▶ _Given records_:
═══

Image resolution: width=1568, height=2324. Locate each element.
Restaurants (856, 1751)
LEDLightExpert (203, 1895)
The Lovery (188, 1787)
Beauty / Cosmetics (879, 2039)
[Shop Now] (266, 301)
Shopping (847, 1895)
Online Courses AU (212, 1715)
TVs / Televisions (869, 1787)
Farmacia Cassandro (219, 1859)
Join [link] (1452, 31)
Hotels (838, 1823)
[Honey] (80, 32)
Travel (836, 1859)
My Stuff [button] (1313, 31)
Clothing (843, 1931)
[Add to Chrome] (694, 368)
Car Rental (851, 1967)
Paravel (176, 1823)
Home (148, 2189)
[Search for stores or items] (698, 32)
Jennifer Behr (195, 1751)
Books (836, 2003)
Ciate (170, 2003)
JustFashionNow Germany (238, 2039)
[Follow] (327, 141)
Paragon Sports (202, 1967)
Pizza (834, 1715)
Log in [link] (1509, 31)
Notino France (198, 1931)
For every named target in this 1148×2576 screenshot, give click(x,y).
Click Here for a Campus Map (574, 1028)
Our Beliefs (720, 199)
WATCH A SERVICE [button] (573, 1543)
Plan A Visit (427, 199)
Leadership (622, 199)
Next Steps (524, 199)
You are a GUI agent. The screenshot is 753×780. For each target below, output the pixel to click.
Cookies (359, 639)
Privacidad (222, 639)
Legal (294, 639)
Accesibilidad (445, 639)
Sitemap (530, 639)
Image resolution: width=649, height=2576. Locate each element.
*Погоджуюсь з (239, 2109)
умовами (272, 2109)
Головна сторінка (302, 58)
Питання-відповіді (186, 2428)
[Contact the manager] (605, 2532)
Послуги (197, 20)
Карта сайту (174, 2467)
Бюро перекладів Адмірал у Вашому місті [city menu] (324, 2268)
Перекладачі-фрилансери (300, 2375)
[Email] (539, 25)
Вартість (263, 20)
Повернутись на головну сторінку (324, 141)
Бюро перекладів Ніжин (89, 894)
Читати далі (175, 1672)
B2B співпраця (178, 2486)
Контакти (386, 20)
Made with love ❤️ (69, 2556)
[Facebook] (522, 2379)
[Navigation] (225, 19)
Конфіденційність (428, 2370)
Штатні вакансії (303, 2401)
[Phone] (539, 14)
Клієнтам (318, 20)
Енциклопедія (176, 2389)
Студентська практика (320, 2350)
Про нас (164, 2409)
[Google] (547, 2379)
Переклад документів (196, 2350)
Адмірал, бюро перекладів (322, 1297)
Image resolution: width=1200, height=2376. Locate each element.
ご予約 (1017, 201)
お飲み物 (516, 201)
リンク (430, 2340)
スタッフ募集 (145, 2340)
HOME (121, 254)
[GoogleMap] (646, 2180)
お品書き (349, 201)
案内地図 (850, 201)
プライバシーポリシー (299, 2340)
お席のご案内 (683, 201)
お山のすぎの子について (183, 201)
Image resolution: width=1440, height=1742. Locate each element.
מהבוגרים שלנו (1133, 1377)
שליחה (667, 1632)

═══

▶ _Goal_: Transcribe all of the records above line by line, with every character unchanged, from the first line to the last.

▶ _Exercise answer_:
Image resolution: width=1568, height=2324. Locate each element.
Restaurants (856, 1751)
LEDLightExpert (203, 1895)
The Lovery (188, 1787)
Beauty / Cosmetics (879, 2039)
[Shop Now] (266, 301)
Shopping (847, 1895)
Online Courses AU (212, 1715)
TVs / Televisions (869, 1787)
Farmacia Cassandro (219, 1859)
Join [link] (1452, 31)
Hotels (838, 1823)
[Honey] (80, 32)
Travel (836, 1859)
My Stuff [button] (1313, 31)
Clothing (843, 1931)
[Add to Chrome] (694, 368)
Car Rental (851, 1967)
Paravel (176, 1823)
Home (148, 2189)
[Search for stores or items] (698, 32)
Jennifer Behr (195, 1751)
Books (836, 2003)
Ciate (170, 2003)
JustFashionNow Germany (238, 2039)
[Follow] (327, 141)
Paragon Sports (202, 1967)
Pizza (834, 1715)
Log in [link] (1509, 31)
Notino France (198, 1931)
For every named target in this 1148×2576 screenshot, give click(x,y).
Click Here for a Campus Map (574, 1028)
Our Beliefs (720, 199)
WATCH A SERVICE [button] (573, 1543)
Plan A Visit (427, 199)
Leadership (622, 199)
Next Steps (524, 199)
You are a GUI agent. The screenshot is 753×780. For each target below, output the pixel to click.
Cookies (359, 639)
Privacidad (222, 639)
Legal (294, 639)
Accesibilidad (445, 639)
Sitemap (530, 639)
Image resolution: width=649, height=2576. Locate each element.
*Погоджуюсь з (239, 2109)
умовами (272, 2109)
Головна сторінка (302, 58)
Питання-відповіді (186, 2428)
[Contact the manager] (605, 2532)
Послуги (197, 20)
Карта сайту (174, 2467)
Бюро перекладів Адмірал у Вашому місті [city menu] (324, 2268)
Перекладачі-фрилансери (300, 2375)
[Email] (539, 25)
Вартість (263, 20)
Повернутись на головну сторінку (324, 141)
Бюро перекладів Ніжин (89, 894)
Читати далі (175, 1672)
B2B співпраця (178, 2486)
Контакти (386, 20)
Made with love ❤️ (69, 2556)
[Facebook] (522, 2379)
[Navigation] (225, 19)
Конфіденційність (428, 2370)
Штатні вакансії (303, 2401)
[Phone] (539, 14)
Клієнтам (318, 20)
Енциклопедія (176, 2389)
Студентська практика (320, 2350)
Про нас (164, 2409)
[Google] (547, 2379)
Переклад документів (196, 2350)
Адмірал, бюро перекладів (322, 1297)
Image resolution: width=1200, height=2376. Locate each element.
ご予約 (1017, 201)
お飲み物 (516, 201)
リンク (430, 2340)
スタッフ募集 (145, 2340)
HOME (121, 254)
[GoogleMap] (646, 2180)
お品書き (349, 201)
案内地図 (850, 201)
プライバシーポリシー (299, 2340)
お席のご案内 (683, 201)
お山のすぎの子について (183, 201)
Image resolution: width=1440, height=1742. Locate each element.
מהבוגרים שלנו (1133, 1377)
שליחה (667, 1632)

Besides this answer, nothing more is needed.